Understanding the Self-Health Metrics
Oracle Communications Unified Assurance pollers, collectors, and threshold engines save self-health metrics on the performance of the individual application. Administrators can use the collected self-health metrics to monitor the overall performance and as an advanced indicator of potential issues, such as overloaded poll cycle, polling cluster balance, database contention and latency. These metrics allows administrators to make informed decisions about the overall Unified Assurance installation and to maintain application efficiency and performance, such as adding additional pollers to the cluster to spread the poller load.
Some of the self-health metrics include:
-
Average Db Time - The average time taken to insert data into the database per poll cycle.
-
Average Poll Time - The average amount of time taken to poll a single device for data per poll cycle.
-
Database Queue Length - The number of metrics in the DB queue after the poll cycle ends.
-
Poll Duration - The time the poll cycle took to complete per cycle.
-
Poll Queue Length - The number of devices in the queue before the next poll period starts.
-
Polled Devices - The number of devices polled by the application. For threshold engines, this number will be the number of metrics processed.
Viewing Self-Health Metrics
The self-health metrics are viewable from the metric tab in the collector's Device Overview dashboard. The Unified Assurance tab displays the collected list of performance metrics per Unified Assurance application running on the server.

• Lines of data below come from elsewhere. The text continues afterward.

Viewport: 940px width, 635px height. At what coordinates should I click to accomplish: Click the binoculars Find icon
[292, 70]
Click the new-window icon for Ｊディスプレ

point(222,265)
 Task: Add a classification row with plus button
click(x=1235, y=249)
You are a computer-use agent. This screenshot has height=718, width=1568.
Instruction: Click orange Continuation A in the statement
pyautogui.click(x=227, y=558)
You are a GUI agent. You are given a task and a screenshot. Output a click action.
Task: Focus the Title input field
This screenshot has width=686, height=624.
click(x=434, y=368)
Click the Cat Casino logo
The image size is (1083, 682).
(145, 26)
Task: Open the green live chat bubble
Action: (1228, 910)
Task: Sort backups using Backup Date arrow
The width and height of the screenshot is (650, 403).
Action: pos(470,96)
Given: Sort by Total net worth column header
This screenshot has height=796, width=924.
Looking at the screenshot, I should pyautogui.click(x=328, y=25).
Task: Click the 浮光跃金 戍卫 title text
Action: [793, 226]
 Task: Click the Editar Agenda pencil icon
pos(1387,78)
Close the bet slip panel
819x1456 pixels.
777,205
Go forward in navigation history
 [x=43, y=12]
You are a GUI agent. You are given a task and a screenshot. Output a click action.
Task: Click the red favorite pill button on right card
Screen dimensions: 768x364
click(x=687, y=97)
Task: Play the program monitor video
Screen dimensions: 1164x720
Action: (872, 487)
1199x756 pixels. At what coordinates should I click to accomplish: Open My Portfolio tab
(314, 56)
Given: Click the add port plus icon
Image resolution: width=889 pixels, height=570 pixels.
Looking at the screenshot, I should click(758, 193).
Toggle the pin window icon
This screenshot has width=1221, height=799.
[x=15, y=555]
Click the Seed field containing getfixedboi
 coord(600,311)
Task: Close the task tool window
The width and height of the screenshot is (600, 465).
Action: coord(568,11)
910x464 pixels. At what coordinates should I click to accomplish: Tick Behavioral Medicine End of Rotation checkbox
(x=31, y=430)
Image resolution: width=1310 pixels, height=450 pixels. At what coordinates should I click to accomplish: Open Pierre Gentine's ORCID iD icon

The tab works like the other metric tabs allowing drill-downs to individual metric graphs when a row is clicked.
Troubleshooting
-
Average Db Time - If this value is extremely high, there may be high network latency, other networking issues, or high database contention for inserts. If happens consistently.
-
Average Poll Time - If this value is extremely high, you may have latency or network issues when communicating with polled devices.
-
Database Queue Length - This number may vary. The value should stay relatively steady, or increase slightly over time with additional devices / metrics being polled. If there are any large spikes or a constant increase, this may point towards a DB connectivity issue or too few database threads to handle the amount of metrics being inserted.
-
Poll Duration - Generally, a value of greater than half of the configured poll time indicates an overloaded poller. Adjust the poller to give it more threads, split it into a cluster, or add additional pollers to the cluster.
-
Poll Queue Length - This value should be zero or stay consistent. If the value is increasing over time, the application may be getting behind (starting a second poll before the first finished), check the Poll Duration metric listed. If pollers get behind and are left unchecked, it can cause issues with collection and delay metric insertion.